E.g. open source software, Web2gether
2: Temporal – Mastering a domain in order to be able to transcend it is a key creative strategy. Many design projects are long, are continuously evolving and iterative. When people who were not members of the original team enter the mix, they often need to collaborate with the orignal designers. This means that they need to understand the rationale of and possible alternatives to the original solution (and that these were recorded in the first place). Closed system and designer biases against documentation make this difficult to acheive on a long-term basis. Further, project functionality needs to be adaptable over time.
BUT, long-term, indirect collaboration (Fischer et al., 1992, cited) systems that support communication about artifacts and context and rationale can help with this.
E.g. Environment and Discovery Collaboratory, Information-Ball (I-Balls)
3: Conceptual – Design communities often have a strict division of labour. This implies a diversity of experiences, interests, perspectives, knowledge systems etc. Shared understanding is important in solving problems in collaboration.
3.1: Within domain – Communities of Practice (COP) – Similar domains, similar work; but within each domain there are individuals with different experitise and skill levels. Long-term collaboration leads to boundaries (shared histories) between participants and non-participants even within the same domain. These may be empowering to in-groups, but barriers to entry for out-groups. While a ‘division of labour’ is powerful, real problems cannot usually be solved by one discipline alone.
3.2: Cross domain – Communities of Interest (COI) – Participants from different COPs together to solve a common problem; “communities of communities” (Brown and Duguid, 1991, cited). Building a shared understanding is a big challenge here. Members need to learn to communicate across different vocabularies, perspectives, belief systems.
3.3: Comparing COPs and COIs – Learning in a COI is more complex than, say on the periphary of a COP because COIs must support the autonomy of COPs and also facilitate interconnectedness. Learning in COPs = “learning where the answer is known”, learning in COIs = answer is often unknown. COIs = multiple centers of knowledge (each with less knowledge in other areas). See Table 2 for a summary of differences.
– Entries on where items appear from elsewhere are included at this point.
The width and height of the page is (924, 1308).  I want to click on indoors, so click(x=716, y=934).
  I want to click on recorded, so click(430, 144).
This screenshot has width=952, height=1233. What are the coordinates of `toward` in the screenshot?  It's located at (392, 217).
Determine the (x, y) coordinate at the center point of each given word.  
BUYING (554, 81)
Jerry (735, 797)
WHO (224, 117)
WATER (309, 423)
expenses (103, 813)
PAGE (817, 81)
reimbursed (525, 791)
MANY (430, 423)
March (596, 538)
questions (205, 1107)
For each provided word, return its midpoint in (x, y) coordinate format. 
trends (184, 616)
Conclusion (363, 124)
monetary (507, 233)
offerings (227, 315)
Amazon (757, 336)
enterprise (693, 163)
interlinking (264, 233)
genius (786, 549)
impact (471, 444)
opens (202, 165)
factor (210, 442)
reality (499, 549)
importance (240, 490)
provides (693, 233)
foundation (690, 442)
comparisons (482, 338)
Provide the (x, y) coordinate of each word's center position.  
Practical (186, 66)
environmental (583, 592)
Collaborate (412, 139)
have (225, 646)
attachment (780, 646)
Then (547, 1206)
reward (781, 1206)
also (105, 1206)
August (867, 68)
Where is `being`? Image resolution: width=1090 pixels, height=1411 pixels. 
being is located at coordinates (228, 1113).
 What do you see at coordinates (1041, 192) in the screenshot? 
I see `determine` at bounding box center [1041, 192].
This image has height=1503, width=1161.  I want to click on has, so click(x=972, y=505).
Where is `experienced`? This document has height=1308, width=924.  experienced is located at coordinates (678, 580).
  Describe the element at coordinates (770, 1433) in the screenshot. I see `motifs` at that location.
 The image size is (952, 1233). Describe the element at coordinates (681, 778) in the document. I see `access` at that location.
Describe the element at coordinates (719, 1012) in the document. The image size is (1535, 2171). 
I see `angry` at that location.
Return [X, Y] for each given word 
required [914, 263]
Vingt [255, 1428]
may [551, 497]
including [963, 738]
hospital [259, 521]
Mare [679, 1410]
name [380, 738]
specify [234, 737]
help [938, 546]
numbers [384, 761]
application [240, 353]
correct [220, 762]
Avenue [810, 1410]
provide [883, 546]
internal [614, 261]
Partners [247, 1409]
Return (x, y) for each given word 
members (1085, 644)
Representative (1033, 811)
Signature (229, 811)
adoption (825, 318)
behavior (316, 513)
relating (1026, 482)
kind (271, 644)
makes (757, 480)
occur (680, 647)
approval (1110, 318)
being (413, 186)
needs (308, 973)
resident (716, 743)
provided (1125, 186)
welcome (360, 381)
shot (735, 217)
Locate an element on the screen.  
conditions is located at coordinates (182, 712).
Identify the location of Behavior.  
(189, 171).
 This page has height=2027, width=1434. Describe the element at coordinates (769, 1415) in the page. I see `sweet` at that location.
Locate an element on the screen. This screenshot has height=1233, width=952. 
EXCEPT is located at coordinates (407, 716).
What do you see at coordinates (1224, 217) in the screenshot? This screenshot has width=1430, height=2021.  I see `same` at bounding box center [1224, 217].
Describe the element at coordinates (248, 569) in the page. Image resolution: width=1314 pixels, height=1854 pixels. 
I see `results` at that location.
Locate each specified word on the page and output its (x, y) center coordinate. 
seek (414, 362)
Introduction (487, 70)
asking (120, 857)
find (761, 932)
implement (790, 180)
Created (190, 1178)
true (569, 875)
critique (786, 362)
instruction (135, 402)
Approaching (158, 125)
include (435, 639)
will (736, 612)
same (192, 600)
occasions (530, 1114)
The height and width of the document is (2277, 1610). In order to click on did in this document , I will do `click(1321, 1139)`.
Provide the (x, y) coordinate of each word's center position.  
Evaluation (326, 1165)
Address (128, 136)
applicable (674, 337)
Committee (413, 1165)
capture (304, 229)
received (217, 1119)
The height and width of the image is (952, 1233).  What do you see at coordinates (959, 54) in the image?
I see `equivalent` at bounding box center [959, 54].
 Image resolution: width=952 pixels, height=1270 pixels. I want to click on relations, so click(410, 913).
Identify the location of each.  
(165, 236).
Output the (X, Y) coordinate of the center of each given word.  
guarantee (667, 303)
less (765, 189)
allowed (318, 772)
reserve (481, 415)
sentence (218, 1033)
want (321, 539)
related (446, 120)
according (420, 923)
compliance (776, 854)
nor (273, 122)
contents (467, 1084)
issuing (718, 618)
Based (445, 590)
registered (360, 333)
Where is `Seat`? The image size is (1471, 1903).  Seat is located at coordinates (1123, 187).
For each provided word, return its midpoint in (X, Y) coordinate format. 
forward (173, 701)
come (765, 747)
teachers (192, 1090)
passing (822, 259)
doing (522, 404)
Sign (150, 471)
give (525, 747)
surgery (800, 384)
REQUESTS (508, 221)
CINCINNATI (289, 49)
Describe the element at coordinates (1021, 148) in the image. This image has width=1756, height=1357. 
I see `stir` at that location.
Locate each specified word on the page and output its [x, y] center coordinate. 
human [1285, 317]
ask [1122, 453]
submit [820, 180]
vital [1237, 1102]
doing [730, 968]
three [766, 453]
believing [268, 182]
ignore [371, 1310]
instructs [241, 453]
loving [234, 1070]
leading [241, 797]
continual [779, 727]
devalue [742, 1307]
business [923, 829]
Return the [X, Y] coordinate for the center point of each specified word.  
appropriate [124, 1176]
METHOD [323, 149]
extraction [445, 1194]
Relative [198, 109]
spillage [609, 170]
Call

4: Technological Dimension – Designers construct design situations, and then listen to the ‘back-talk’ of the situation to reflect on their work. Computers (etc) can play an active role in this – analysing and ‘talking back’ to the designer. However, when this back-talk is presented in a way that is difficult to understand or insufficient, barriers occur. Critiquing systems (critics) (Fischer et al., 1998, cited) montior use and flag potential problems and solutions, as well as locating information which may be difficult to
find.
Discussion:
1: Overview: See Table 3 in original text
2: Power Users and the Fish-Scale Model – The power user model (Nardi, 1993, cited) encourages individuals to become experts in many fields – powerful but difficult to acheive. The fish-scale approach (Cambell, 1969, cited) – distributing disciplines over overlapping areas – may be more practical.